Be concerned for any pt with sloughing skin. As a rough general rule, the % BSA sloughing is the mortality rate.

Neat case! Thanks for sharing.

Posted

SJS is a rash, in the same way that a ruptured anuerysm causes a little bit of bleeding. Here is a good article from emedicine.

Posted

I remember listening to a conversation about SJS and I think I've only seen it with pts. in ICU. I remember the skin sloughing.

I can see this being treated as if it was a burn. The infection possibilities being very high as a burn.

I'm going to have to study up on that later. You've got my curiosity up. Thanks for sharing.

Posted
SJS is a rash, in the same way that a ruptured anuerysm causes a little bit of bleeding. Here is a good article from emedicine.

EXCELLENT article. Thank you for providing that. Once again, another area of ignorance exposed and rectified. This is an amazing job.

Posted

I'd read about this as an adverse effect of anti-convulsants before, but never this much in depth. Great article, doc! :D Here's hoping he makes it and recovers, Kaisu.

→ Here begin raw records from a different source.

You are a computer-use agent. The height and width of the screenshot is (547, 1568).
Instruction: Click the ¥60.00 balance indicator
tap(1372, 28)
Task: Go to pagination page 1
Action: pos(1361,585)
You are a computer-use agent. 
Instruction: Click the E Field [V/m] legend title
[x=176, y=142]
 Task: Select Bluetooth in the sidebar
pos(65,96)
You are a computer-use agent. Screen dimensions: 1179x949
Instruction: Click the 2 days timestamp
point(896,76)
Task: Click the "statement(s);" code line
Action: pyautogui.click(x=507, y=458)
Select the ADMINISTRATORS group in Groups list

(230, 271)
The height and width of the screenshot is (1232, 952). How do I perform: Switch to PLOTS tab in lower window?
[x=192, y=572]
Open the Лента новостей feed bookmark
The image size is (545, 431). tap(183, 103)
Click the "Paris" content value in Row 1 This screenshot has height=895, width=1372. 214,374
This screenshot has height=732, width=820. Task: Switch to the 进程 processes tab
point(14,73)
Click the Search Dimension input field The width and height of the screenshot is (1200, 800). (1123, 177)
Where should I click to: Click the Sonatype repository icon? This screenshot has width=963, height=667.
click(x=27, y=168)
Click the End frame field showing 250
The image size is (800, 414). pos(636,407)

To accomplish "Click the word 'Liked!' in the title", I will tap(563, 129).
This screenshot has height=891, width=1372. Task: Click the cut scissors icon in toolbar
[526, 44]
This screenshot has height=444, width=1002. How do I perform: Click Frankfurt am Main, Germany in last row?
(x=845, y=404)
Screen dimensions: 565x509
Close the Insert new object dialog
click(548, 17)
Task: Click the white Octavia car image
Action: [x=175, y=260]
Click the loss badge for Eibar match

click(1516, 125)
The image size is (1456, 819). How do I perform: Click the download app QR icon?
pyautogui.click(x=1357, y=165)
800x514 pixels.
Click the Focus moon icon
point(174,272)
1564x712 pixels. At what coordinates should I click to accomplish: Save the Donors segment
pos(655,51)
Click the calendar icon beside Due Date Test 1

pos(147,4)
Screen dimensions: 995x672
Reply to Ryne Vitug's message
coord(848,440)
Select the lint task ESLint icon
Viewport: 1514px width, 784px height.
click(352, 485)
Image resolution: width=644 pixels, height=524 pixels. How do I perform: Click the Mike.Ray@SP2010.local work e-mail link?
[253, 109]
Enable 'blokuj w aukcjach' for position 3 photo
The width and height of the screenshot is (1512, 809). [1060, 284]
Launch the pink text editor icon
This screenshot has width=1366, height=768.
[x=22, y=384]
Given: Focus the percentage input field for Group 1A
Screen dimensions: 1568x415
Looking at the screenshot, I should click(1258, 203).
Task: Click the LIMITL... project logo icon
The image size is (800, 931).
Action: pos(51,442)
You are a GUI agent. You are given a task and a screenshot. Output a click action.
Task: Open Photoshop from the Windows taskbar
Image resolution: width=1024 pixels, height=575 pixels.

Isn't it amazing what can happen to the human body for no apparent reason? I think this would be fascinating to study in some sort of mammalian model... I bet it has something to do with cell death pathways (just my uneducated Monday morning guess).

Wendy

CO EMT-B

Posted

I have seen a person like this before, reaction to anti biotics. In the case I saw the person had a smell not entirely unlike a burn pt. and in fact he was being transfered to a regional burn center. Interested in what kind of facility your pt. was being transfered to. Is this topic open to presenting our own interesting cases? Because I've got one but don't want to hijack somebody elses thread.

Posted

By all means respond with your interesting case. The transfer was ED to ED but I believe the eventual floor was ICU. The facility is not a burn center.

Posted

I once transported a young girl with early SJS. She spent at least a month in the PICU and another two months or so inpatient. The peds resident on the transport said SJS always gets worse before it gets better.

Posted

I got to see a person with SJS on the burn unit in St. Mary's in Tucson (when it was still considered a burn center). According to them, SJS, TENS and other similar disease processes are best treated in a burn center because of the loss of the integumentary system. Quite an interesting disease...although definitely not pleasant.